We also need to have a way to regulate the charge coming into the batteries. Pumping 18 volts into a 12 battery will tend to boil the electrolyte and you'll be adding water all the time. It may also send that higher voltage charge down line and you may have issues and failures with some of the more sensitive electronics in your RV. Just as important as excessively high voltage is low voltage. In the evening there is no sun so the solar panels aren't putting out. When your batteries are charged up they will have power. Solar panels have a phenomenon called "dark current". Dark current will turn your solar panel into a load rather than a source and your batteries will discharge through them. Pretty much solar charging in reverse.
To handle these tasks we add a Solar Charge controller into the system. The charge controller mounts between the solar panels and the battery bank. In it's basic form it's a voltage regulator. It won't allow the voltage to get too high in order to protect the batteries. It's also an electronic check valve. It won't allow backflow of current so that your batteries won't discharge by night. A good charge controller will also regulate the charge in 3 stages - bulk, absorption, and float. The bulk charge state dumps it in fast. Once the battery voltage starts to get close to where it should be the absorption stage kicks in which tapers off the charge so that the battery plates can absorb the charge rather than allowing excess voltage to boil the electrolyte. Finally, the third float stage kicks in to maintain the battery at a minimal trickle charge level.

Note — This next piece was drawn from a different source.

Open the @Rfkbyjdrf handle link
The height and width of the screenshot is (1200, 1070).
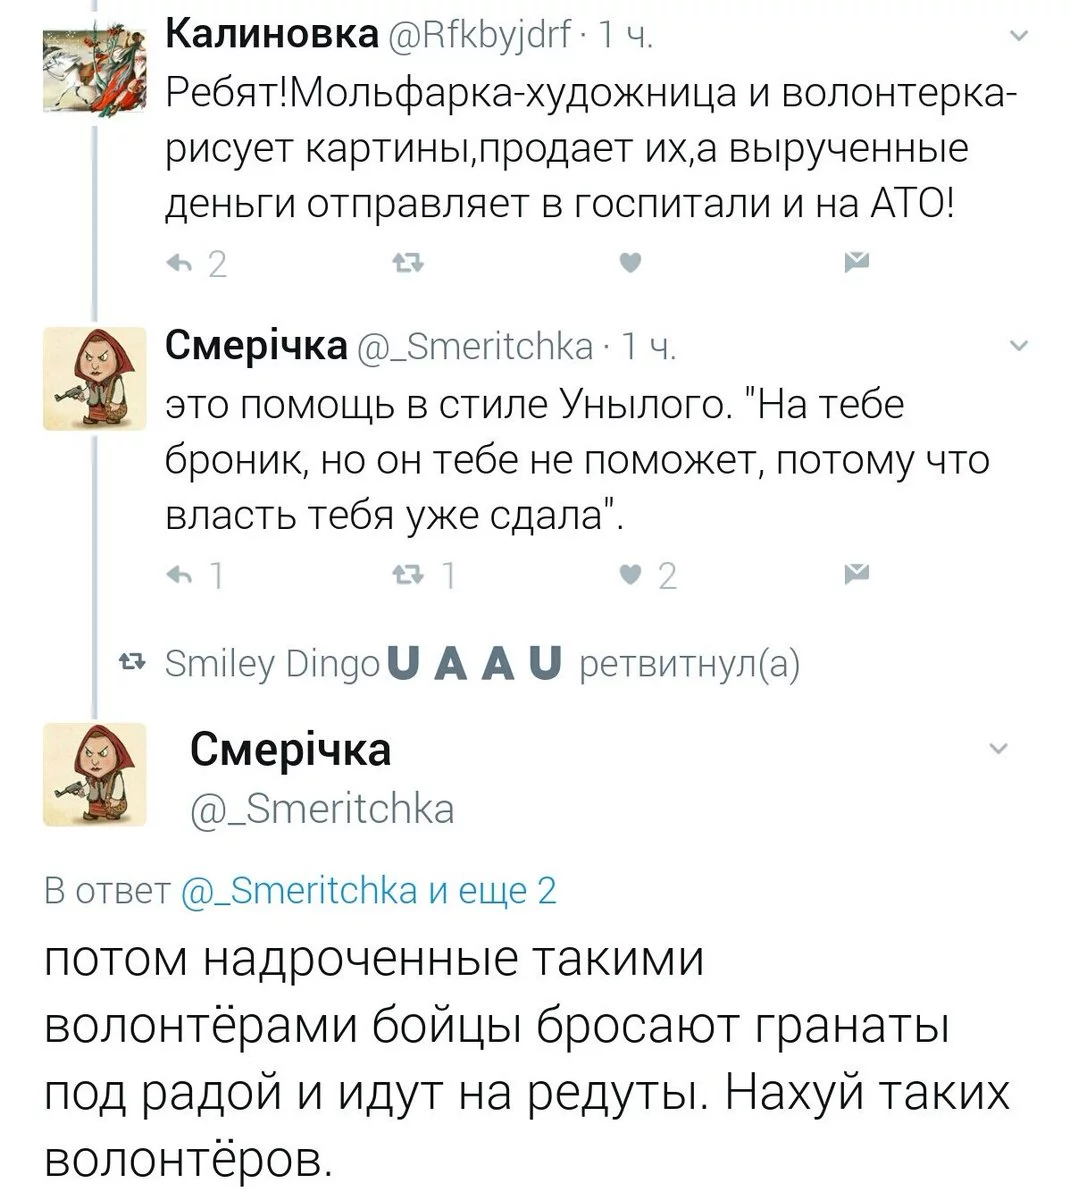tap(479, 38)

The latest type of solar charge controller is the MPPT, or Mean Power Point Transfer charge controller. This latest version of controller can actually increase the usable power output of a solar panel. MPPT charge controllers utilize electronic circuitry to do some fancy voltage regulating. They will regulate the charge voltage to be just above whatever the battery needs. By doing this, they can trade volts for amps. As we saw in the previous examples, charging at lower volts gives more amps, which is what we really want. If a battery is down to 10 volts, it only needs 10.2 volts to push a charge in. When a solar panel is cranking out 18 volts we are wasting 40% of that potential charge because 120 watts divided by 18 volts is only 6.67 amps. But the MPPT controller will lower it's output to 10.2 volts. 120 watts divided by 10.2 volts = 11.76 amps, which is a sizeable increase in output capacity. As the battery recovers some of it's charge the voltage will increase. The MPPT controller will raise the voltage in steps to keep it just ahead of the battery voltage. On the average, MPPT charge controllers offer a 30% boost in performance, which is like having a free solar panel that isn't really there. Their obvious benefits, with no drawbacks make it a no brainer of a choice. They are available at any of the major solar panel suppliers.